Dr Duncan Greenwood CBE, FRS 1932-2010
It is with great sadness that we announce the death of Dr Duncan Greenwood. Duncan passed away on 13 February 2010.
Dr Duncan Greenwood enjoyed a long and distinguished research career. He established his lasting interest in soil science at Aberdeen University where he was awarded a PhD in 1957. He joined the National Vegetable Research Station, Wellesbourne, in 1959 and was appointed Head of the Soil Science Section in 1966. He completed more than 50 years service at Wellesbourne and retired in October 1992, becoming an Emeritus Fellow with HRI and Associate Fellow with the University of Warwick from 2004.
Dr Duncan Greenwood was a research scientist of great distinction and determination. He had extensive and uniquely-relevant experience in the area of plant nutrition and soil science. Amongst his many innovative contributions was the development of computer simulation models for interpreting the field response of plants to nutrients and water. He had the insight to see how such models could influence the practical use of fertilisers in agriculture and horticulture. In undertaking this research he sought to ensure that the models of fertiliser usage were implemented in commercial practice and his research contributed to reducing nutrient pollution in rivers and seas.

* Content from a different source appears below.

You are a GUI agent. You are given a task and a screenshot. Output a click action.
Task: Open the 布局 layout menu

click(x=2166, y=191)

The path of Dr Greenwood’s research is a shining example of the evolution of a scientific concept from a narrow base to one of ever widening implications for fertiliser practices, not just to vegetable crops but also to agricultural crops worldwide. New experimental techniques, methods of chemical analysis of crops and soils, and the handling an interpretation of data have accrued under his guidance. They would, however, have prospered little had it not been for his persistence in seeking goals which he, but few others, could visualise three decades ago. His work underpinned the national fertiliser recommendations for field vegetable crops and led to the development of mathematical models which have evolved as computer decision support systems such as WELL_N which have allowed growers to use nitrogen more efficiently with minimal loss from the land.

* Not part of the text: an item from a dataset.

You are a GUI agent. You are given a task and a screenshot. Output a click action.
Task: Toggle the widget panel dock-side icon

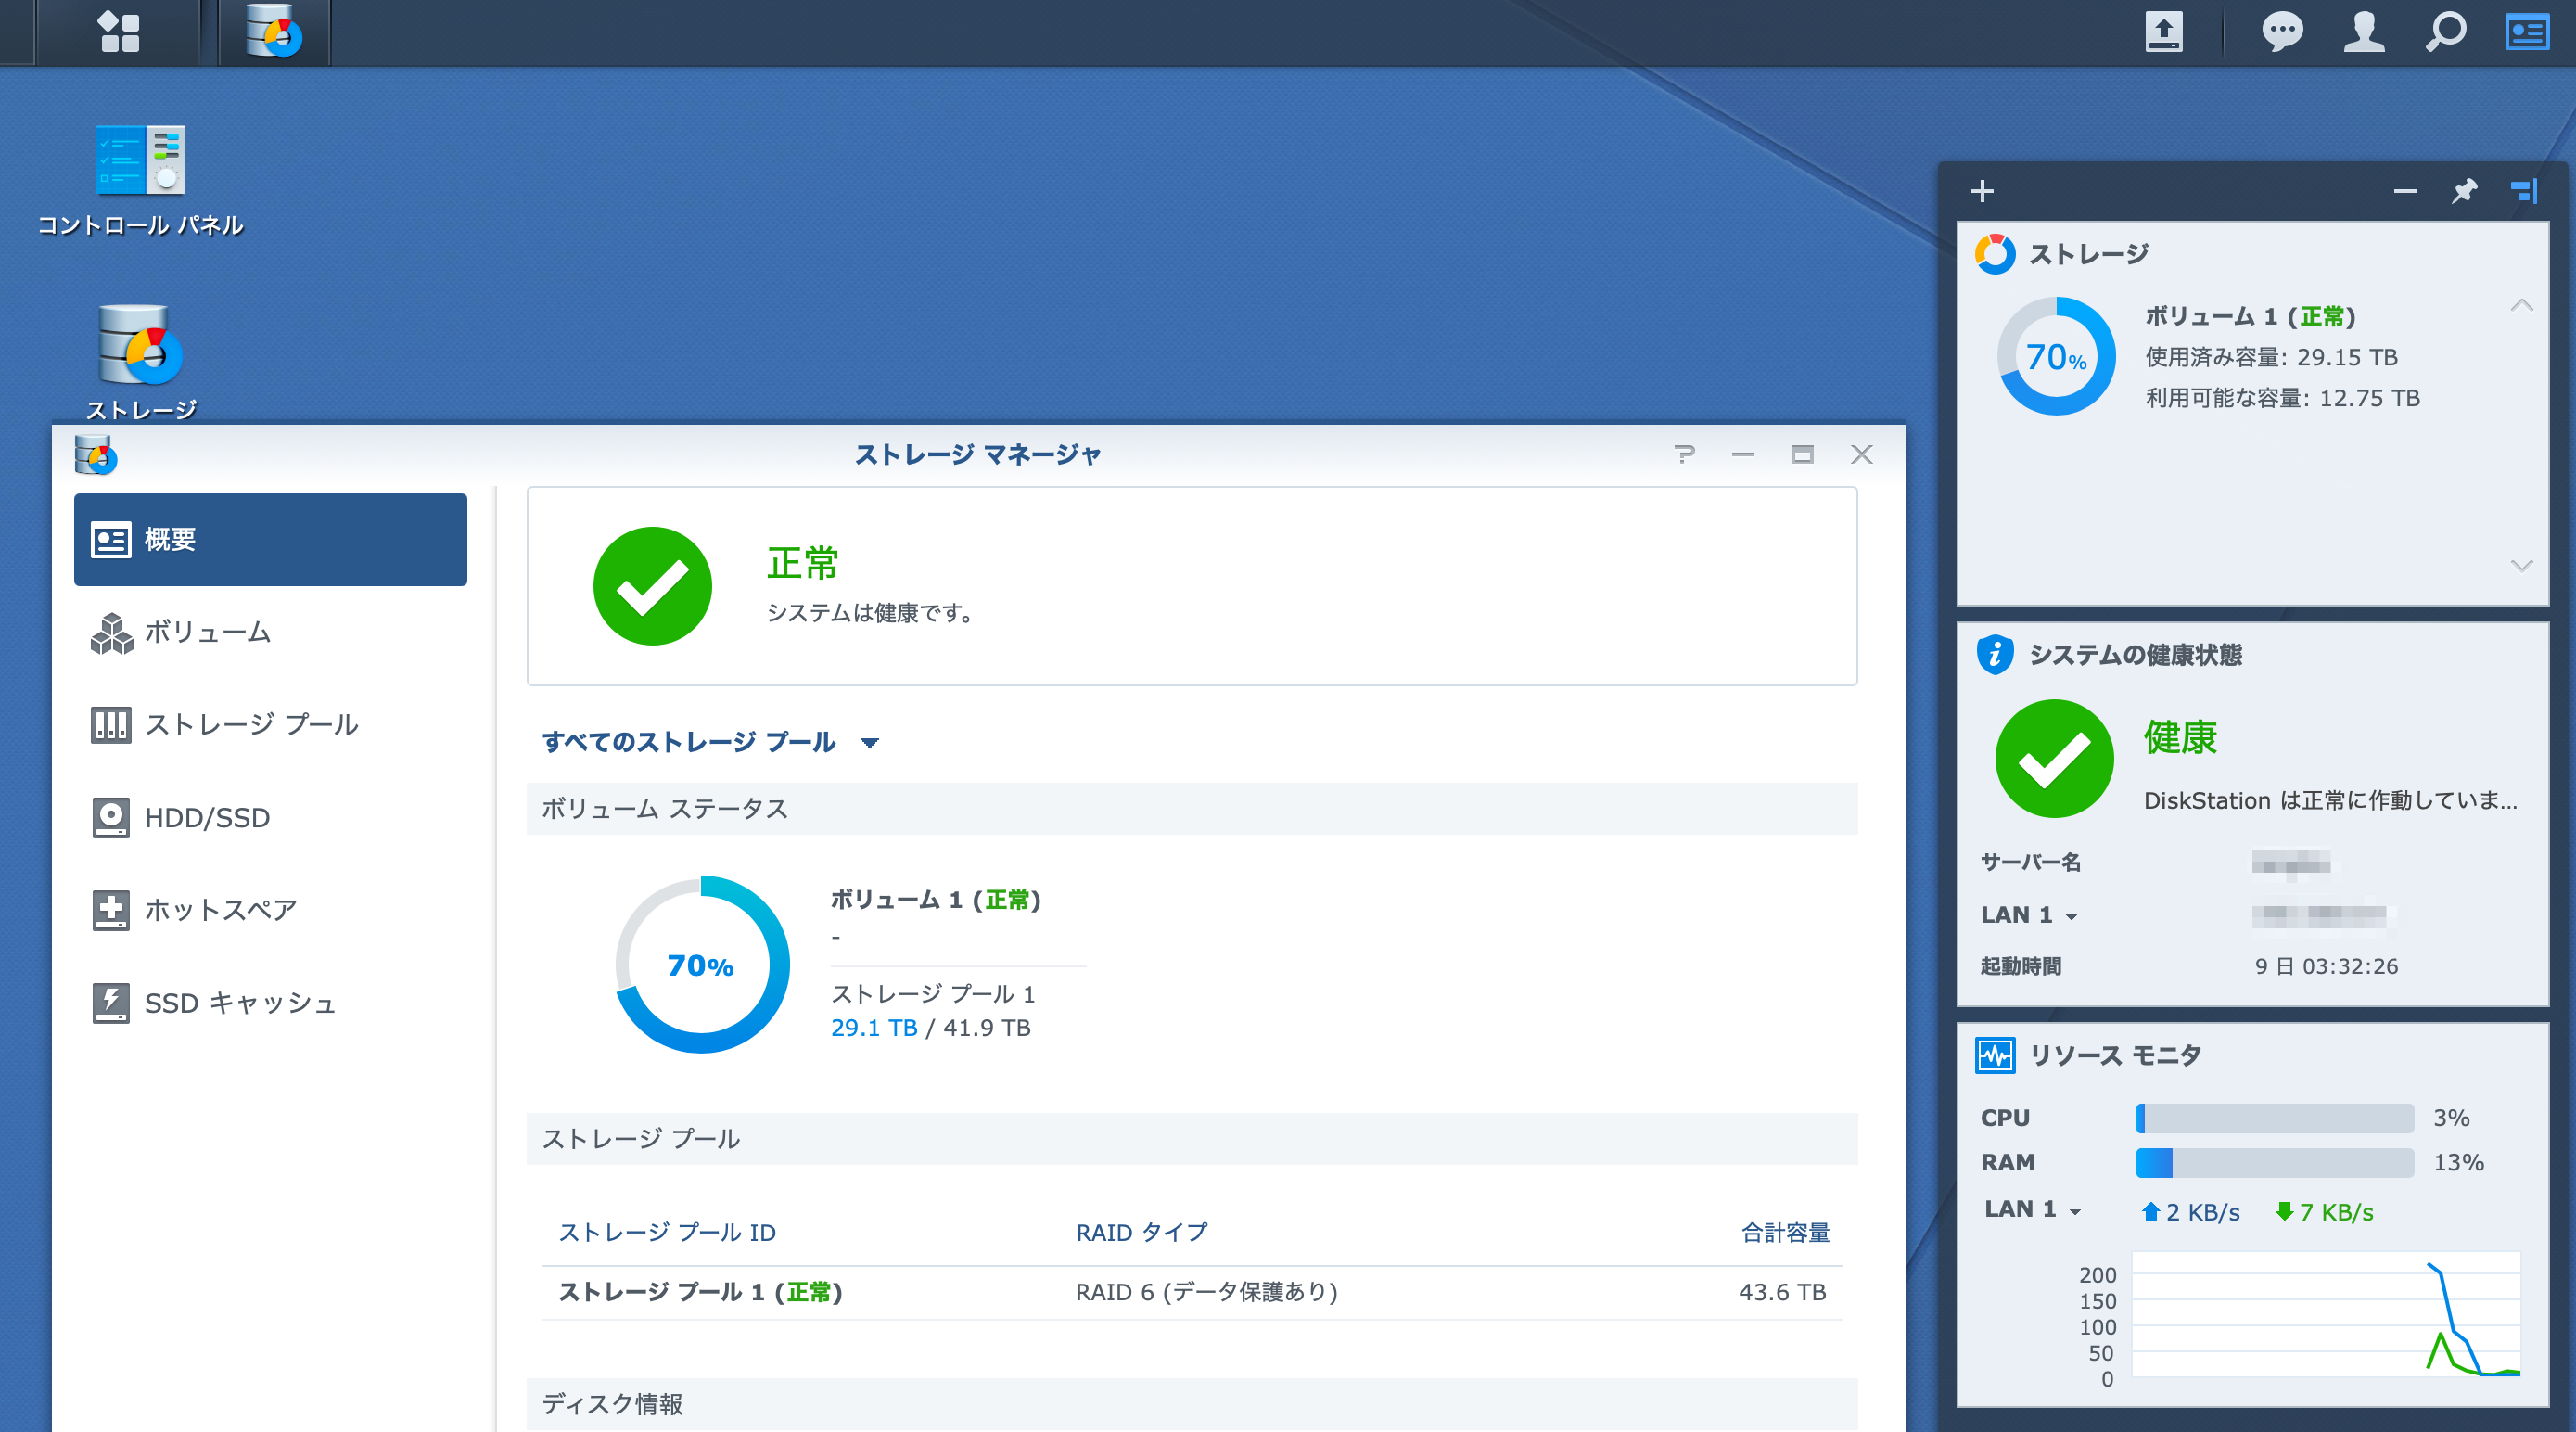[x=2523, y=191]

Dr Greenwood played a leading role in the life of several UK learned societies and authored more than 180 scientific papers which have made major contributions to the dissemination of the results of his research at all levels. Indeed, simple methods for communicating the complicated results of his work to growers have figured prominently in the practical application of his researches to improve the efficiency of crop production while at the same time minimising pollution of the environment. Dr Greenwood was a great ambassador for soil science and its importance as a discipline in practical soil and crop management. He was always in great demand as an outstanding lecturer, and delivered many distinguished lectures. In spite of this Dr Greenwood was always happy to share his extensive experience with younger researchers and encourage them in their careers.
His personal achievements are great and thanks to his generosity of spirit and dedication he has helped further the advancements of the industry in which he worked for so many years.